5.2 Confidence intervals

The proposed three methods based on the generalized pivots (i.e. GC, GW, and GK), and parametric bootstrap (PB) method can provide estimated confidence interval for the mean difference between two Exp-gamma distributions. Additionally, the estimated confidence intervals by two sample t-test are also provided for comparison purpose. Note that theoretically, the WMW method can not yield estimated confidence interval for the mean difference.

Simulation studies are carried out to evaluate the performances of proposed methods regarding coverage probabilities and the average lengths of proposed confidence intervals for mean difference of two independent Exp-gamma distributions. The sample sizes are set as (10, 10), (20, 20), (30, 30), (20, 50), (50, 50), (50, 75), and (75, 75). We considered settings with equal means (i.e. η = 0), as well as different means (i.e. η ≠ 0), and with equal/unequal shape parameters. For each parameter setting, 2000 samples are simulated. For generalized confidence intervals, 2000 Rη’s are obtained. For PB method, B = 2000 bootstrap samples are used.

Table 3 presents the coverage probabilities and average lengths of proposed confidence intervals. Overall speaking, the GC and GW methods that based on the generalized pivots maintain satisfactory coverage probabilities for all settings except that they might be slightly conservative at small sample sizes such as (10, 10), while the GK method is not recommended when the shape parameter is less than 0.5, due to the fact that this normal-based method does not work well when shape parameter is small [22]. The confidence intervals obtained by the PB method are liberal when sample sizes are small, although its coverage probabilities converge to nominal level when sample sizes reach (50, 50). The coverage probabilities of the two sample t-test converges to nominal level as sample sizes increase.
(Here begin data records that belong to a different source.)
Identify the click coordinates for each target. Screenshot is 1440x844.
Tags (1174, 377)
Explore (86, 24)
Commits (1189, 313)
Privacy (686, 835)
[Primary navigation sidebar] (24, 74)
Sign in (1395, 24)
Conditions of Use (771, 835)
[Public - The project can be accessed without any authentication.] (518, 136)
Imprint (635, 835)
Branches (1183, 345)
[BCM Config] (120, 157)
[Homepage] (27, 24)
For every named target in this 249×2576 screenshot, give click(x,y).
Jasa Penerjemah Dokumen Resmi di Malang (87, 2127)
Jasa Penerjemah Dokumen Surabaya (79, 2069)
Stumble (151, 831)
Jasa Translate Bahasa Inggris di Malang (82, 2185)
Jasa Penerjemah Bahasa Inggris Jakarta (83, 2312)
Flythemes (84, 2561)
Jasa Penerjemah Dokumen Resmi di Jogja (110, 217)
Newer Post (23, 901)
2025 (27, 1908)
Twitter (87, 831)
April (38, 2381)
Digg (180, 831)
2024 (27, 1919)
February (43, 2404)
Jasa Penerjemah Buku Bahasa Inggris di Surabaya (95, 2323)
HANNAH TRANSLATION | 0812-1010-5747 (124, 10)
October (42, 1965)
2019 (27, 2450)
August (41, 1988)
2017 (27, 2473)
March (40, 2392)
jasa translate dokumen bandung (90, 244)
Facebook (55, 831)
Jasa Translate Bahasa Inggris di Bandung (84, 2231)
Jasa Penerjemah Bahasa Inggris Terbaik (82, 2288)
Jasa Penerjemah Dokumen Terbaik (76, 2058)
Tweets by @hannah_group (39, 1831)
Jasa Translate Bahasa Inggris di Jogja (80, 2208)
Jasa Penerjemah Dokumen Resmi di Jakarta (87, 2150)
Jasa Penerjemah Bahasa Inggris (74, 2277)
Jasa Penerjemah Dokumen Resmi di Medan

However, for some scenarios, it can be liberal when sample sizes are small, such as scenario 19 as sample sizes being less than (30, 30), and scenario 20 at (10, 10). In terms of the length of confidence intervals, the PB method appears to provide shortest confidence intervals among the proposed methods when sample sizes are small. However, this observation is due to the fact that the PB method is liberal at small sizes, hence it should not be interpreted. As sample sizes reach (50, 50), all four methods are generally comparable in terms of length.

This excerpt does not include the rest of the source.